Given instruction:
Put the listing, from its start up to and including the line with "Screen dimensions: 965x620 [346, 457]", into a two-column CSV with columns text and answer: one row for each text and its answer, each in a quoted field with line breaks turned into spaces. Leave the pictures out.

[Stored items from a collection]
● ● ●

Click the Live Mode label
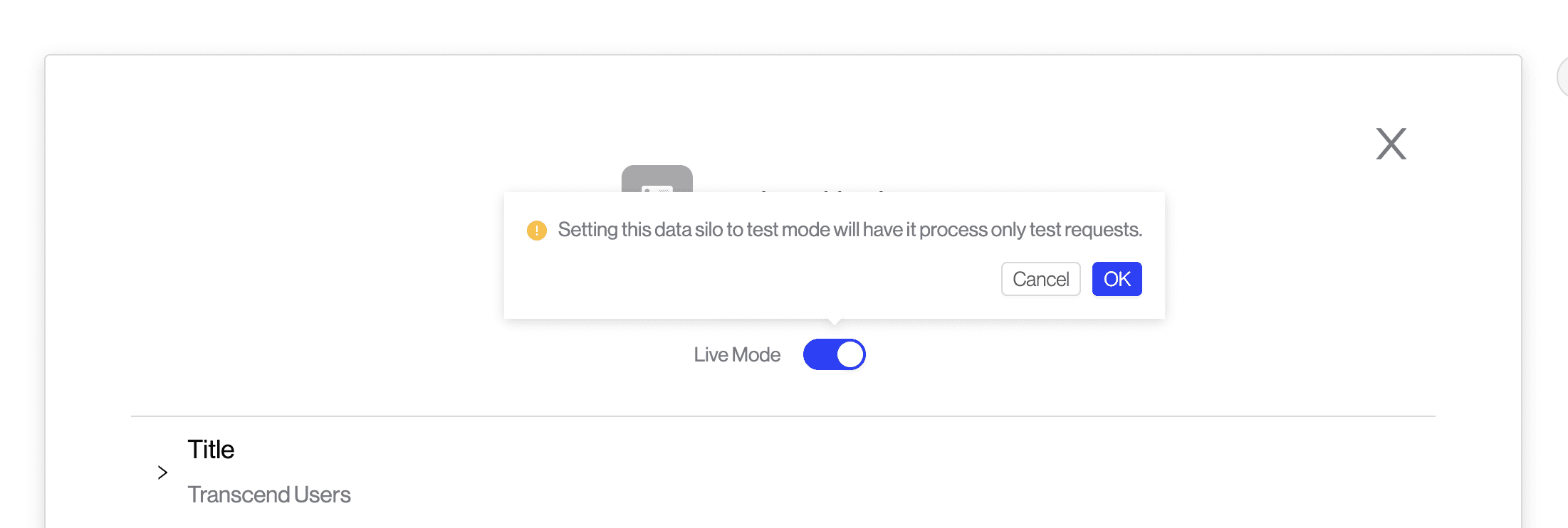Screen dimensions: 1568x528 coord(737,354)

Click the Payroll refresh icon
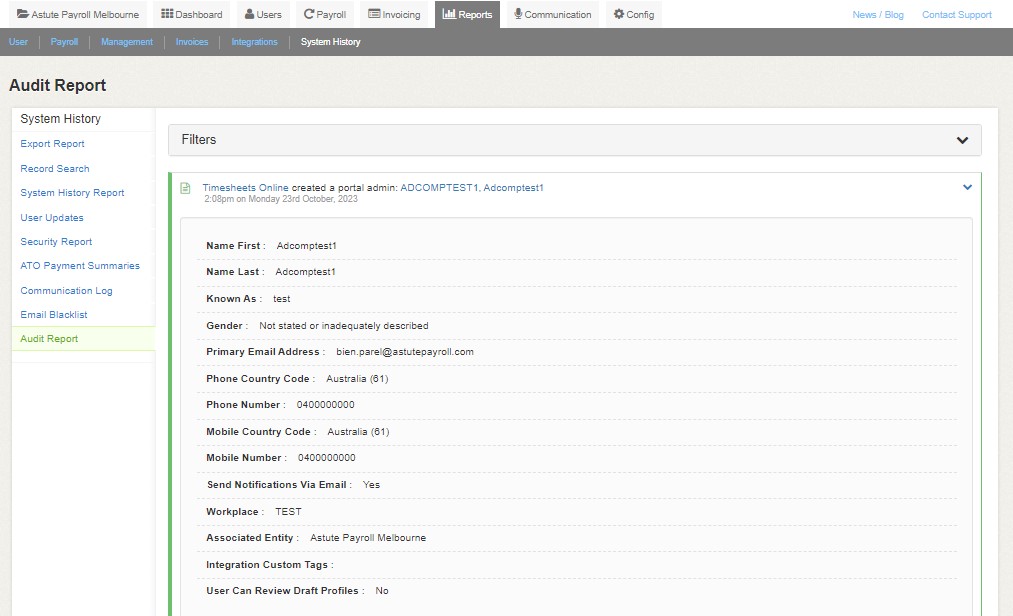pyautogui.click(x=309, y=15)
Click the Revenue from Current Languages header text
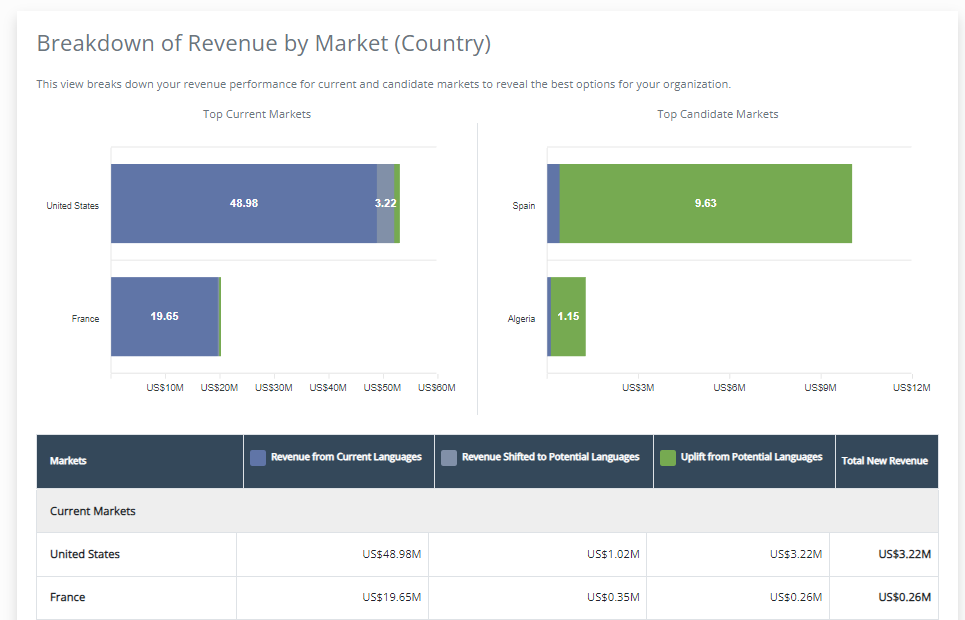Screen dimensions: 965x620 [346, 457]
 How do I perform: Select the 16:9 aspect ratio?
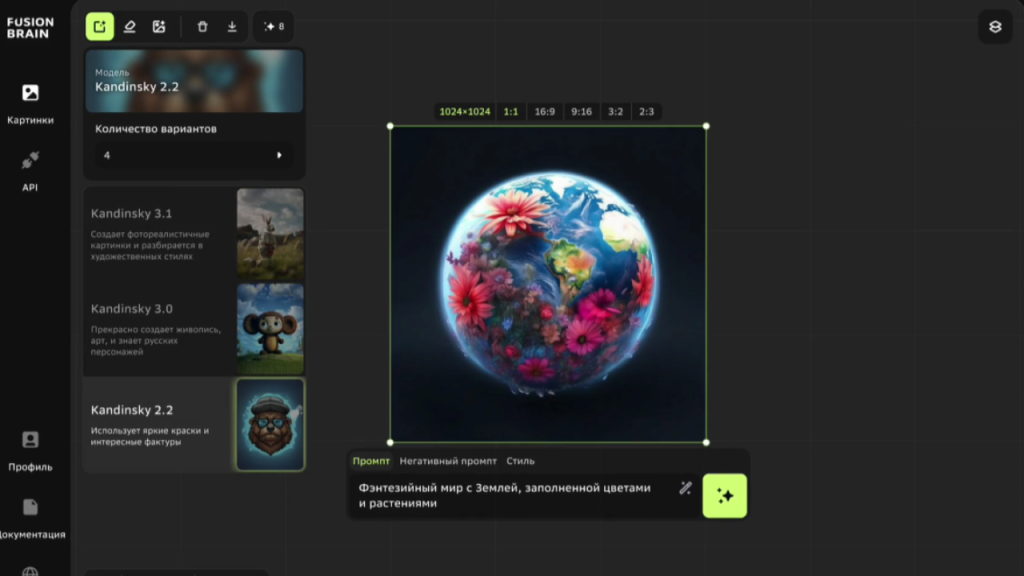[544, 112]
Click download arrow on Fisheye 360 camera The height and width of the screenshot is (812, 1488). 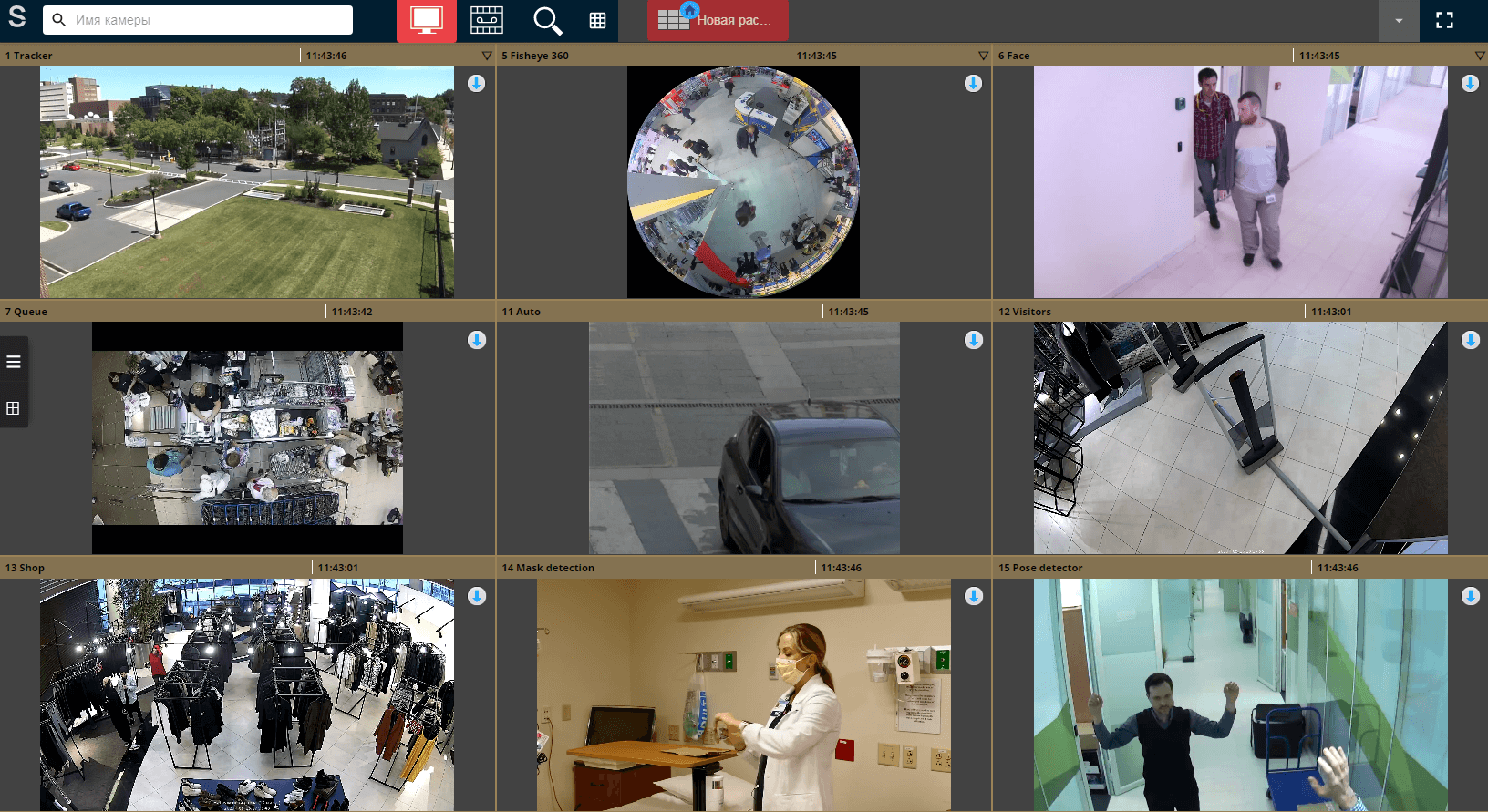coord(973,84)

● ● ●

Written reply:
text,answer
"Click the Live Mode label","Screen dimensions: 1568x528 coord(737,354)"
"Click the Payroll refresh icon","pyautogui.click(x=309, y=15)"
"Click the Revenue from Current Languages header text","Screen dimensions: 965x620 [346, 457]"